**Problem:**
Only one span is wanted from the lines below: from the one with "L size option" up to and including the one with "This screenshot has width=769, height=480.". Copy it exactly, without images.

**Supplied material:**
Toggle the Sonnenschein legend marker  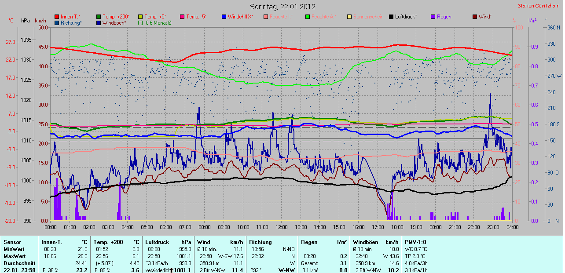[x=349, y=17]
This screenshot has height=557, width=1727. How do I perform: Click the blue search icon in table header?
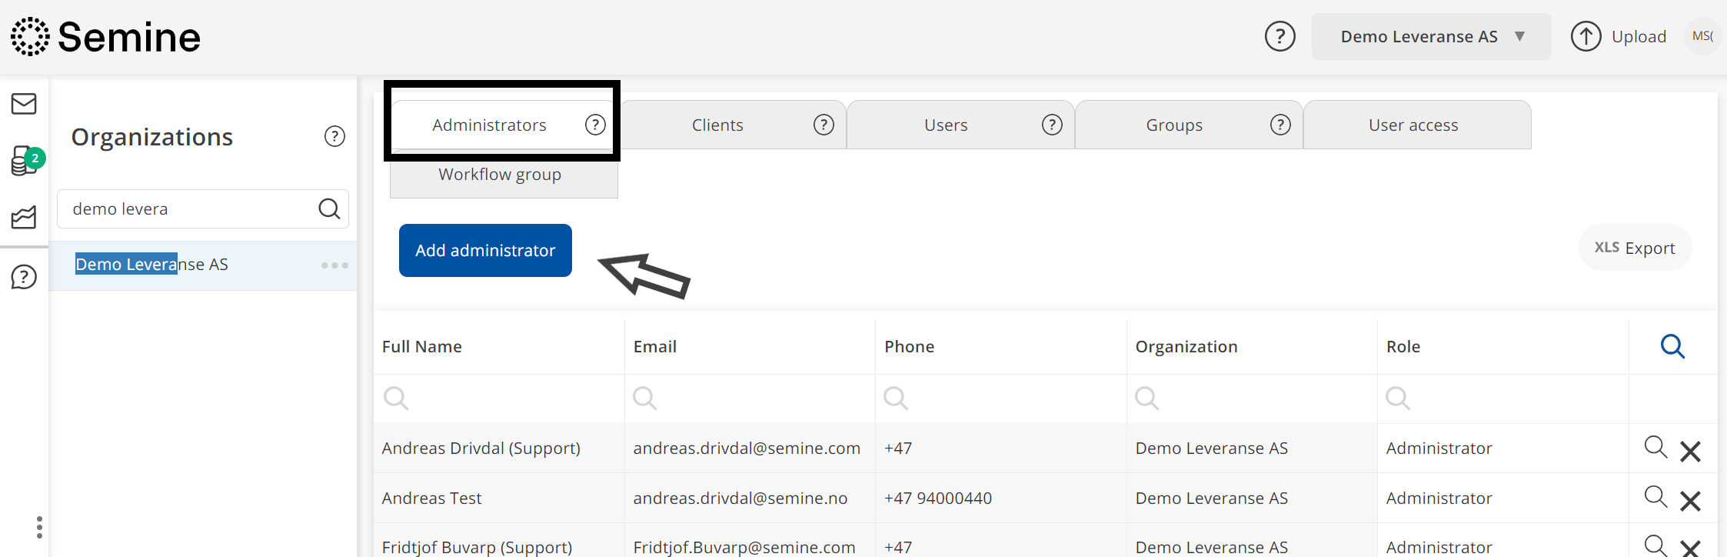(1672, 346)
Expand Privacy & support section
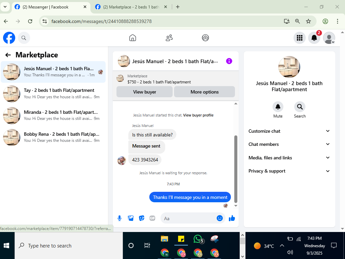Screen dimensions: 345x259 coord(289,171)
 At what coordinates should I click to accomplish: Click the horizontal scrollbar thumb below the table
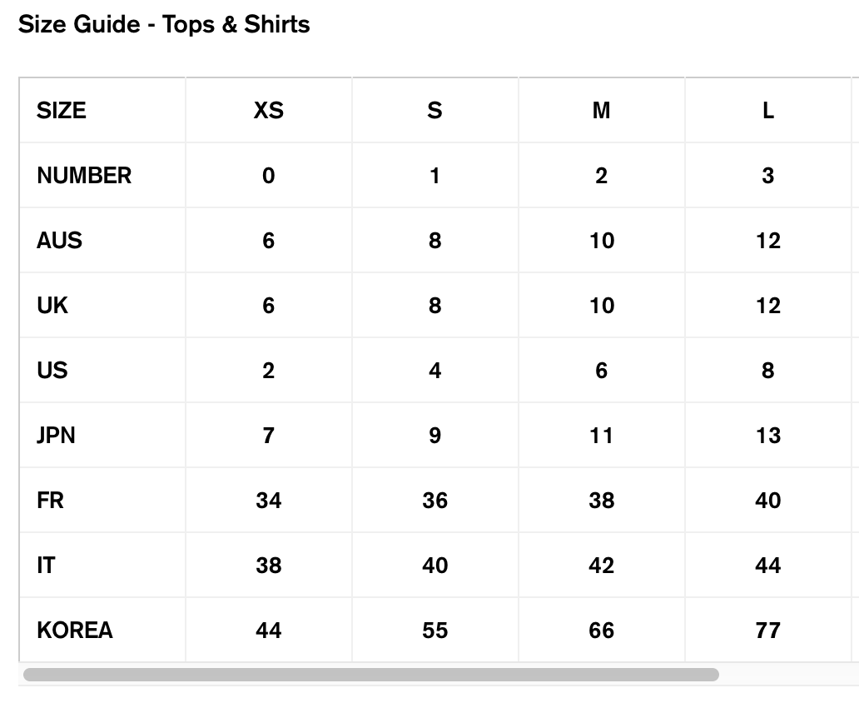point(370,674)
--
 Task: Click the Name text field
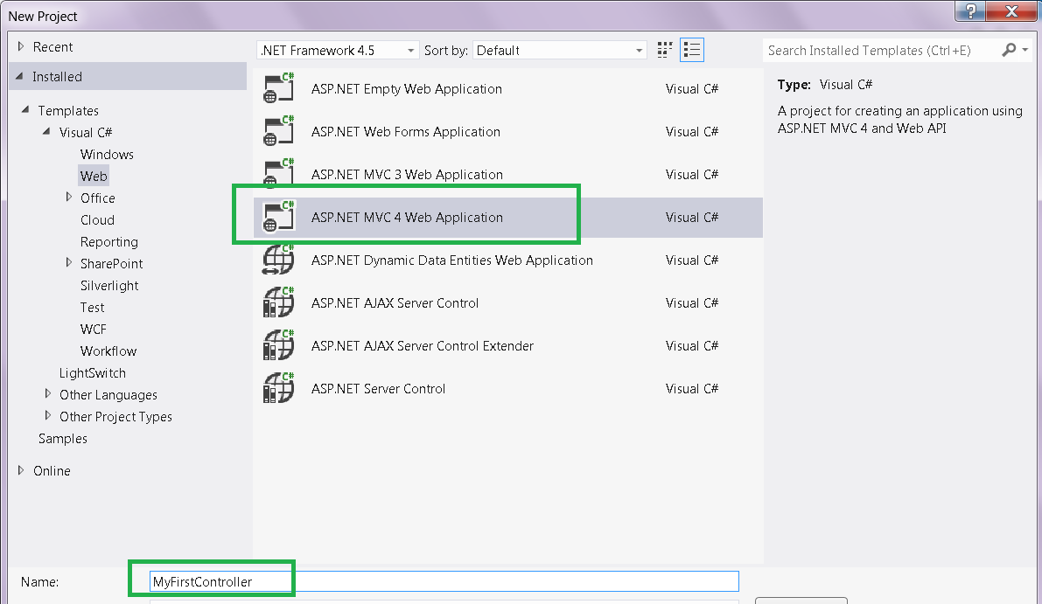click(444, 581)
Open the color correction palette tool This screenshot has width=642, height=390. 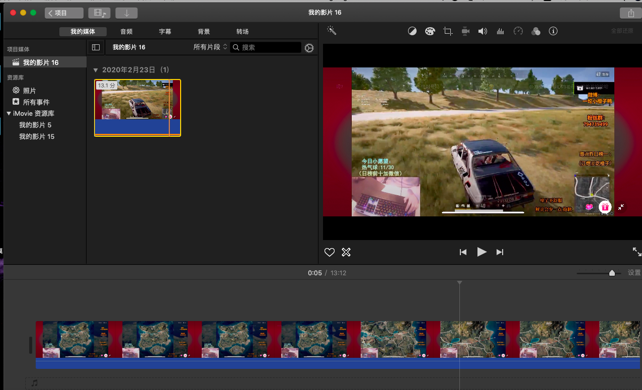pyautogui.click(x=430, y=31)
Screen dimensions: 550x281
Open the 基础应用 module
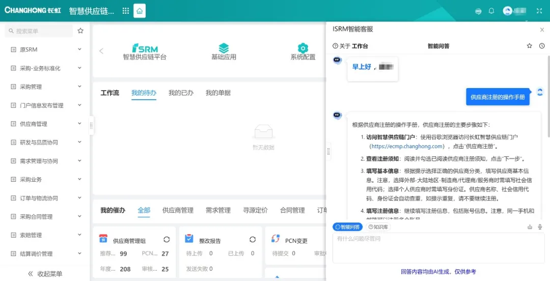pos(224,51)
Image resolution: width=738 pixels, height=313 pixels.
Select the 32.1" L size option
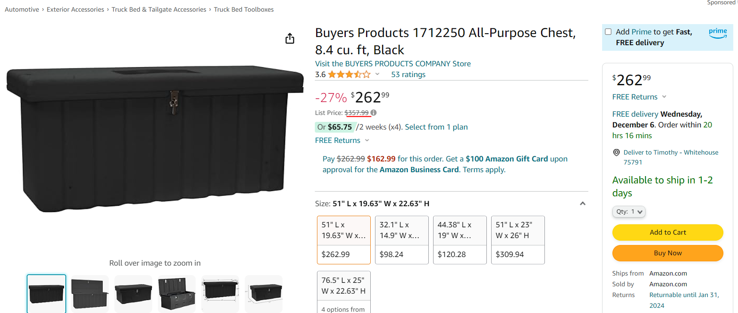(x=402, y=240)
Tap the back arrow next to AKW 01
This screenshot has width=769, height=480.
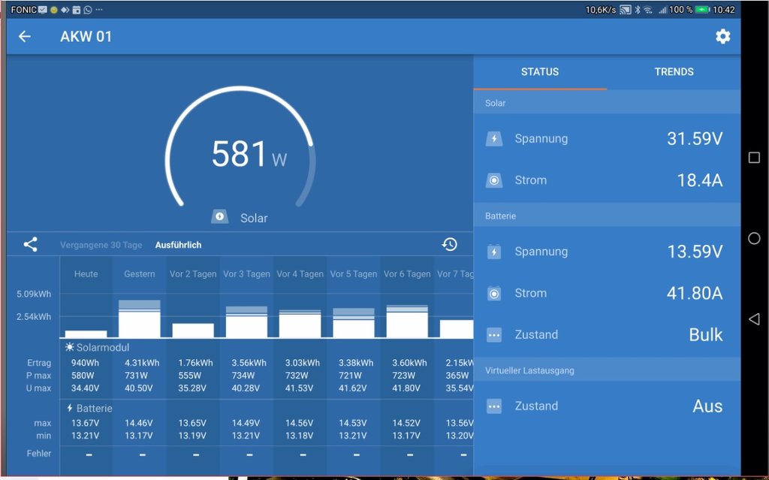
...
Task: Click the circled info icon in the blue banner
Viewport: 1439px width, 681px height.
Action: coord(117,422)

**Solution to this task:**
Select the 32.1" L size option
(x=402, y=240)
Tap the back arrow next to AKW 01
This screenshot has width=769, height=480.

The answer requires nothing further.